While public worship is suspended, I will be posting the odd comment.

Some have been calling this pandemic a revelation of divine displeasure. Even our politicians have been humbled by this virus, exhibiting their frailty, whether they like it or not, in the face of this emergency. I would like to consider our attitude towards the pandemic of the moment, and I would like to consider it in light of other frights in the past.

In the Cold War, we were paralysed by fear when nuclear holocaust threatened. Joined to this was a great anxiety because of unidentified flying objects. The little green men and other alien beings suddenly appeared, and were written about extensively by many different scientists and non-scientists. They remain in popular culture in the name Roswell and Area 51 in the desert of New Mexico. Now there are zombies and all sorts of ghouls which haunt.

Further back in the past, there are other existential scares. In the sixteenth and seventeenth centuries there were witch-hunts, throughout Europe and in North America. Earlier in history the crusades showed how one section of the world’s population vilified another. This pattern of fear has been repeated time and again, arising against neighbour or an unknown – or even invisible – person or being. Whatever its object, the unknown appeared. Clearly the unexplained terrifies.

The completely other throws everything back into the chaos of a beginning, when a new world is created. The current situation is an example of this. Our reactions to a completely new, unknown future reveal our brave new worlds. From the person who ignores everything to the person overwhelmed by every single announcement that appears on the news, is the range of possible behaviour. From the hand-washing of the Lady Macbeth to the playtime of children in dirt whatever the source, we can see all the types of activity people have taken up to create a cosmos around them in these parlous times.
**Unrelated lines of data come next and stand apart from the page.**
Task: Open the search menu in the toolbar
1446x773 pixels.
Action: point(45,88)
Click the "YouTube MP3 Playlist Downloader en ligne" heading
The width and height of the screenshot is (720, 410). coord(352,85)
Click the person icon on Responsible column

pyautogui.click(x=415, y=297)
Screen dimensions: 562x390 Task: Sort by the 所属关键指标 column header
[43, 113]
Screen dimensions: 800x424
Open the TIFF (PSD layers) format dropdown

How can we moderate our behaviour in order to keep ourselves and our loved ones safe? We do need to wash our hands of all the filth of the past, metaphorically and literally, as the start of our purer lives, our futures – “Life in all its fullness” as many have been wont to call it.
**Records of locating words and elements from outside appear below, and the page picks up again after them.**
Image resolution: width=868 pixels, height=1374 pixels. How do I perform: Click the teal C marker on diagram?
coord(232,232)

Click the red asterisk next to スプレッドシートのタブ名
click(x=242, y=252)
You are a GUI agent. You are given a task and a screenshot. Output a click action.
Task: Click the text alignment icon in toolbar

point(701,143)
Life has changed dramatically in the last month for people throughout the globe. Their private and public worlds are being transformed around them, despite their best efforts to be “normal”. After 9/11 we searched for a “new normal” so that we could settle into a routine where no thought was needed to continue. Perhaps that is wrong – perhaps there has never been a “normal – perhaps we need to remain in the world where flux is ever present, where there is no routine, but everything around us is new and vibrant, challenging, even dangerous. Where love is on the edge of experience informing every moment of life in all that fullness for each and every one of us.